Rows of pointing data
———
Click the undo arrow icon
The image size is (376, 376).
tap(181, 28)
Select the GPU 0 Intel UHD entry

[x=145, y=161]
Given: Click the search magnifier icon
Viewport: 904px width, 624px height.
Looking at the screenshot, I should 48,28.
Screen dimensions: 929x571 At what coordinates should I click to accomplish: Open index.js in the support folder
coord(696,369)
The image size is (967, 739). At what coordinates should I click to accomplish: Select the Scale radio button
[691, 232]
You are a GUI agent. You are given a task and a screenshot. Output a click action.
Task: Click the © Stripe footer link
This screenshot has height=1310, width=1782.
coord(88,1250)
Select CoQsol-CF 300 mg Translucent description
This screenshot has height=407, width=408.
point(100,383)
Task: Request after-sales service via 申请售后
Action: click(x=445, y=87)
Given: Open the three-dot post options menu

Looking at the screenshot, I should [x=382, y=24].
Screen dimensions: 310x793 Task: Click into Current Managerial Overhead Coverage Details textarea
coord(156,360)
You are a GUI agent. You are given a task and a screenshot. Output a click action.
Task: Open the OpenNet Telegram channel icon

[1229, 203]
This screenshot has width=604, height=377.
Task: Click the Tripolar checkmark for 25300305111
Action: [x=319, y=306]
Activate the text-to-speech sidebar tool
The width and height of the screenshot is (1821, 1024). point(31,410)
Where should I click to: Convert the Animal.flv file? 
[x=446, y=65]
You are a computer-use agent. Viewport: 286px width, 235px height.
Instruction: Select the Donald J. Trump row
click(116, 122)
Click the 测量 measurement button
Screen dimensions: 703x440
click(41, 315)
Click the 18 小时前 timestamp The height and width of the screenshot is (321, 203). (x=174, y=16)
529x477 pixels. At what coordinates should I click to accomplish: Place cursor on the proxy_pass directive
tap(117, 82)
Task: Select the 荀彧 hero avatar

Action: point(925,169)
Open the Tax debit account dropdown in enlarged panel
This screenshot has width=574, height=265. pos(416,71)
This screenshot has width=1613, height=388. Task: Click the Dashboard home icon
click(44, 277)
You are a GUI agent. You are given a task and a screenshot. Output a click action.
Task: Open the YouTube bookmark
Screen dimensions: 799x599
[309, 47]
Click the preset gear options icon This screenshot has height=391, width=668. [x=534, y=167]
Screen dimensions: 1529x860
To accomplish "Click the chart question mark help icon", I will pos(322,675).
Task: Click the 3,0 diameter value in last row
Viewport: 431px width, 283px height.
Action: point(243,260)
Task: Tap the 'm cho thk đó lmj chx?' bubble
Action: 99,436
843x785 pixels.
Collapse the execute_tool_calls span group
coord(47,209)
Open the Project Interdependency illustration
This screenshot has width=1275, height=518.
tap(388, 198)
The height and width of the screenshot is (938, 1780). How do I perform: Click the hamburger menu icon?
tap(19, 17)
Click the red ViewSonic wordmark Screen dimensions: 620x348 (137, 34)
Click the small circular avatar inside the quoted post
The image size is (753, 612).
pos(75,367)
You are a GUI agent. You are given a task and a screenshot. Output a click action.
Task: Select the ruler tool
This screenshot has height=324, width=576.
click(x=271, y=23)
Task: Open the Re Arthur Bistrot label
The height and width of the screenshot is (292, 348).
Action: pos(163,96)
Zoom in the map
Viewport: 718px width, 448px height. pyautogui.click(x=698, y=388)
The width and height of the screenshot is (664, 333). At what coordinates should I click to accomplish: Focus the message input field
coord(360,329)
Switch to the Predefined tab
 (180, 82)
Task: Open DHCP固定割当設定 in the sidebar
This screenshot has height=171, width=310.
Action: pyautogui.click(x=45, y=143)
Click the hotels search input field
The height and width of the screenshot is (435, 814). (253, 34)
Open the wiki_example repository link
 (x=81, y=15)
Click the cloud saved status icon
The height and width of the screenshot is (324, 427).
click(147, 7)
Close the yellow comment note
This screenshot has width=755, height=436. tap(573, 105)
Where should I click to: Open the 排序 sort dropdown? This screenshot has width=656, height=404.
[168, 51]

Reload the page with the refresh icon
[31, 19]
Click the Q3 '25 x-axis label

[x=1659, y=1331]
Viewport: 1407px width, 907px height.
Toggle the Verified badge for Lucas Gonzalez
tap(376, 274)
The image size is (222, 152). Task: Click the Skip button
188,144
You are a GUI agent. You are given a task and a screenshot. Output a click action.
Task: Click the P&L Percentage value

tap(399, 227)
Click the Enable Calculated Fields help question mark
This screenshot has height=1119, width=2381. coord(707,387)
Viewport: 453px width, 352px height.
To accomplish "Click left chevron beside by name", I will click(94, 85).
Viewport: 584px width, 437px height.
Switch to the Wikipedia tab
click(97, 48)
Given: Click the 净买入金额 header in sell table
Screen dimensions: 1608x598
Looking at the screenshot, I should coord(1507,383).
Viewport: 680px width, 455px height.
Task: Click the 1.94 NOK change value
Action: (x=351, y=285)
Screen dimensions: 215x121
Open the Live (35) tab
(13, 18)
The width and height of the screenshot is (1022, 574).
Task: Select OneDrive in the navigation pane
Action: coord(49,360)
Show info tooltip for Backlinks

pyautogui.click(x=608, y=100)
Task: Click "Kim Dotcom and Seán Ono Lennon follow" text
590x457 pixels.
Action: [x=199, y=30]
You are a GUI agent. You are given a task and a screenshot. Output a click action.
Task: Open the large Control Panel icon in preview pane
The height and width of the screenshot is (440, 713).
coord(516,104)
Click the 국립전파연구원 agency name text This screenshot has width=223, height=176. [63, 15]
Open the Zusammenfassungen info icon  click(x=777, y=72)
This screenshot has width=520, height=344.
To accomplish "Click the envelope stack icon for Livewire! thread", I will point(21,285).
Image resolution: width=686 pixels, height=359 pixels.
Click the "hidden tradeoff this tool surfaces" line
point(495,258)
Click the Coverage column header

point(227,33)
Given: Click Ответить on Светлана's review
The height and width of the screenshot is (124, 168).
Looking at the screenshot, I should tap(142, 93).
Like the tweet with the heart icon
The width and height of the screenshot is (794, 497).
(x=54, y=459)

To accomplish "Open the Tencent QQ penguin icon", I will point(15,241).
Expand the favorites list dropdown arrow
———
Task brief -
Reproduce the stretch from the start of the data through the line containing "coord(88,1250)", changing "image size" to "frame size" and leaving everything else untouched.

The result -
Click the undo arrow icon
The frame size is (376, 376).
tap(181, 28)
Select the GPU 0 Intel UHD entry

[x=145, y=161]
Given: Click the search magnifier icon
Viewport: 904px width, 624px height.
Looking at the screenshot, I should 48,28.
Screen dimensions: 929x571 At what coordinates should I click to accomplish: Open index.js in the support folder
coord(696,369)
The frame size is (967, 739). At what coordinates should I click to accomplish: Select the Scale radio button
[691, 232]
You are a GUI agent. You are given a task and a screenshot. Output a click action.
Task: Click the © Stripe footer link
This screenshot has height=1310, width=1782.
coord(88,1250)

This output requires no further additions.